In September 1997, when the maximum SST anomaly occurred, ROMS-A experiment presents a net heat loss (Qnet=30.3 W m-2) in contrast with ROMS-B which presents a net heat gain (Qnet=20.4 W m-2) [Table 4]. In both experiments the short-wave radiation flux is the same, in this case with a positive anomaly (Qsw=4.0 W m-2) which corresponds to an anomalous heat input by the solar irradiance (Table 4). On top of this heat gain, there is a net gain by sensible heat flux (Qsn) in both cases, but this is ~10 weaker in ROMS-A (1.2 W m-2) with respect to ROMS-B (9.3 W m-2).

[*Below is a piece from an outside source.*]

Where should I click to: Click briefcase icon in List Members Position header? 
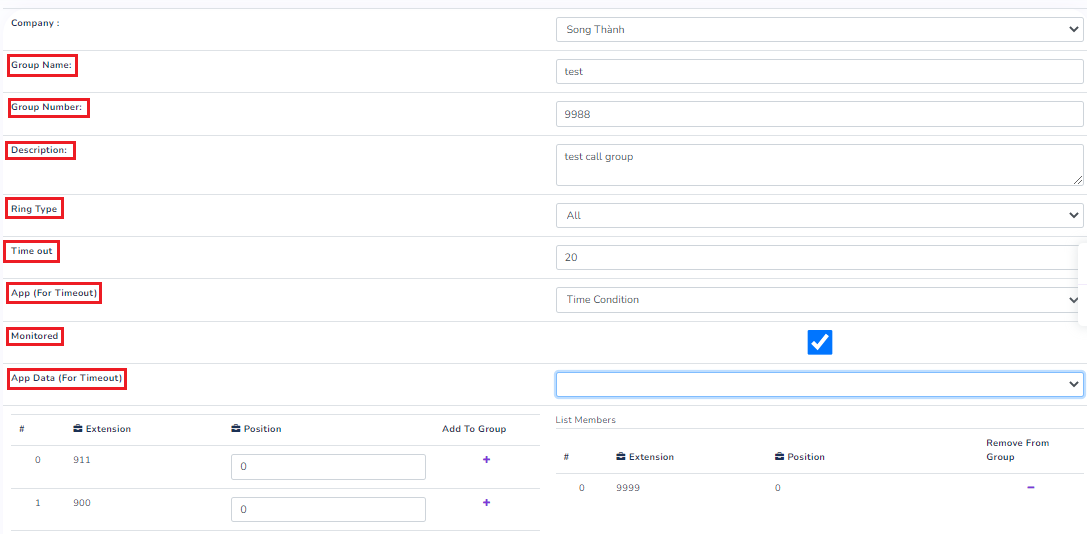point(780,457)
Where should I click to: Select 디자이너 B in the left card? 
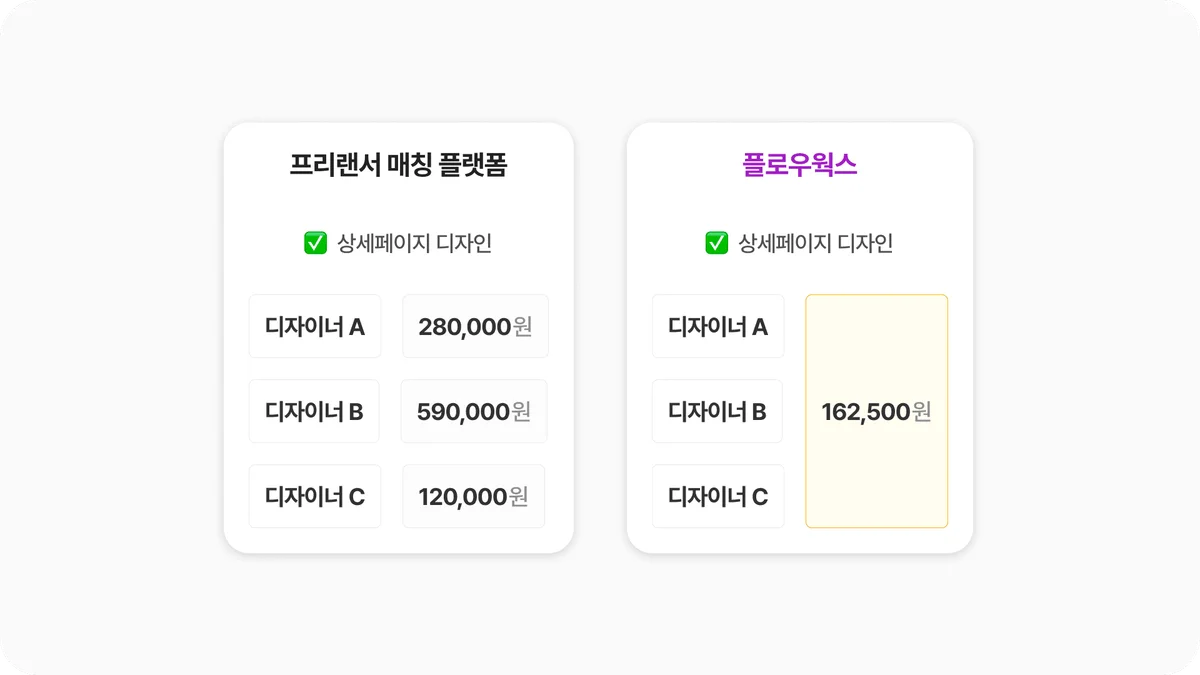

There is also a net heat gained by latent heat flux (Qlt) in ROMS-B (3.6 W m-2) but not in ROMS-A, where the latent flux is negative and remarkably strong (-23.8 W m-2). In both experiments there is a heat loss by long-wave radiation flux (Qlw), which is 2 times stronger in ROMS-A (-5.2 W m-2 vs. -2.7 W m-2 in ROMS-B); the downward long-wave radiation flux is the same in both experiments (Rlwr=9.5 W m-2) [Table 4].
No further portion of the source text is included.